Auch im Hinblick auf Führerscheine und Verkehrszeichen oder Ampeln ist eine Änderung zu erwarten. Wer benötigt diese noch, wenn die Autos autonom fahren und durch modernste Sicherheitssysteme miteinander kommunizieren, um Unfälle zu vermeiden.


Der Schritt zu selbstfahrenden Autos rückt näher

Das der Schritt in Richtung selbstfahrender Autos immer näher rückt ist auch daran abzulesen, das Unternehmen wie die GM Cadillac Division davon ausgehen, dass sie bis zum Jahr 2015 teilautonome Fahrzeuge in großen Stückzahlen produzieren werden. Auch Audi und BMW haben bereits Konzepte zu selbstfahrenden Autos vorgestellt. So stellte Audi beispielsweise eine modifizierte Version des TT vor, die erste Kilometer absolvierte. Ein weiteres Unternehmen, das im Hinblick auf selbstfahrende Fahrzeuge ein enormes Tempo vorlegt, ist Google. Für Google legte eine Flotte autonom gesteuerter Toyota Prius Hybrid mehr als 300.000 Meilen zurück.

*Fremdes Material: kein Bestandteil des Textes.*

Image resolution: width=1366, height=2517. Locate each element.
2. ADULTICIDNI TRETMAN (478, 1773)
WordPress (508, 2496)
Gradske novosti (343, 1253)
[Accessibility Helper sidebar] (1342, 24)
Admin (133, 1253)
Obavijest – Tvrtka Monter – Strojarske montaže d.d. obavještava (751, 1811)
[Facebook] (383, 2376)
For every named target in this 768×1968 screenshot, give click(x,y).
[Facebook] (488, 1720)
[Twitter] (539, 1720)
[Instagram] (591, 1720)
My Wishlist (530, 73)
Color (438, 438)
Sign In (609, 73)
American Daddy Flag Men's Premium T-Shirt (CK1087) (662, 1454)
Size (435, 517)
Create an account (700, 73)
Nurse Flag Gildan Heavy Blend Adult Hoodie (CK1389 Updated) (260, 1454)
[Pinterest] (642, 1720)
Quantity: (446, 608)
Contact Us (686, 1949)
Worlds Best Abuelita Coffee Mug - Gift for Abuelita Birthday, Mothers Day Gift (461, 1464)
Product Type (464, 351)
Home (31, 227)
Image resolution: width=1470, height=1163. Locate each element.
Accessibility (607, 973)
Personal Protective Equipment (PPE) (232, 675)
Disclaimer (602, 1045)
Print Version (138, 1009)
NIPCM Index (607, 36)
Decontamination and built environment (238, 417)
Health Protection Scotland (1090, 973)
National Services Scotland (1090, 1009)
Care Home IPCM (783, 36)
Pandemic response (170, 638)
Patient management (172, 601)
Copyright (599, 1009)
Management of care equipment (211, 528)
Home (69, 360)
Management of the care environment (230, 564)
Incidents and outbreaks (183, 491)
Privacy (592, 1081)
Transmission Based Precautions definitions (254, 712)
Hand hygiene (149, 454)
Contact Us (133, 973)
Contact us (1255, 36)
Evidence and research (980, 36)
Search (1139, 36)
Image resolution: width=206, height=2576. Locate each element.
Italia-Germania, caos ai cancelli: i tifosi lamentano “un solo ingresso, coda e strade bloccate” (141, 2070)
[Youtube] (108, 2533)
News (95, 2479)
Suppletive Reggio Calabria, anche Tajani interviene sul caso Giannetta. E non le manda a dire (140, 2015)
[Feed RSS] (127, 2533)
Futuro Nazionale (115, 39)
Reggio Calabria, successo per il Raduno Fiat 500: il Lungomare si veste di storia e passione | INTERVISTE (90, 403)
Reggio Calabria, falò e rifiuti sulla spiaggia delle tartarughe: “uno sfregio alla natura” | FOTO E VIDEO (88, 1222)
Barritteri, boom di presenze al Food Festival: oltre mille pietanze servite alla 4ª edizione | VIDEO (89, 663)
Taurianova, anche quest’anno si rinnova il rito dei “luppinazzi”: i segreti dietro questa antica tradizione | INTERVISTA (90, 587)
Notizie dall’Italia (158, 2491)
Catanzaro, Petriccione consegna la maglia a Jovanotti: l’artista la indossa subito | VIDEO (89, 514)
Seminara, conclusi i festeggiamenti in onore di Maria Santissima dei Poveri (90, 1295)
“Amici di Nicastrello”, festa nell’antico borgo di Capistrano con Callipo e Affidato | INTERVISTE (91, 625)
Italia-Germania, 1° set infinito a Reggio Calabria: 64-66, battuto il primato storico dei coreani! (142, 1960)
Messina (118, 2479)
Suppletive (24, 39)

Google als besonders aktiver Part im Hinblick auf autonom fahrende Fahrzeuge

Google hat auch mit Blick auf die Gesetzgebung einiges ins Rollen gebracht. In Nevada beispielsweise hat Google erreicht, dass selbstfahrende Autos erlaubt sind. Auch Kalifornien steht kurz davor, die autonomen Fahrzeuge zu legalisieren. Vieles an Lobbyarbeit hat Google auch bei den Gesetzgebern in Washington DC geleistet. Bislang ging man davon aus, dass die Infrastruktur eine der größten Hürden darstelle. Dieses allerdings sei laut Doktor Alberto Broggi, einem IEEE Senior Mitglied und Professor für Computer Engineering an der Universität von Parma in Italien nicht so. Er war Direktor eines Projekts, das man 2010 durchführte. Hier absolvierten zwei fahrerlose Autos erfolgreich die Strecke von Parma nach Shanghai. Die beiden selbstfahrenden Autos benötigten während dieses Projekts sogar weniger Infrastruktur.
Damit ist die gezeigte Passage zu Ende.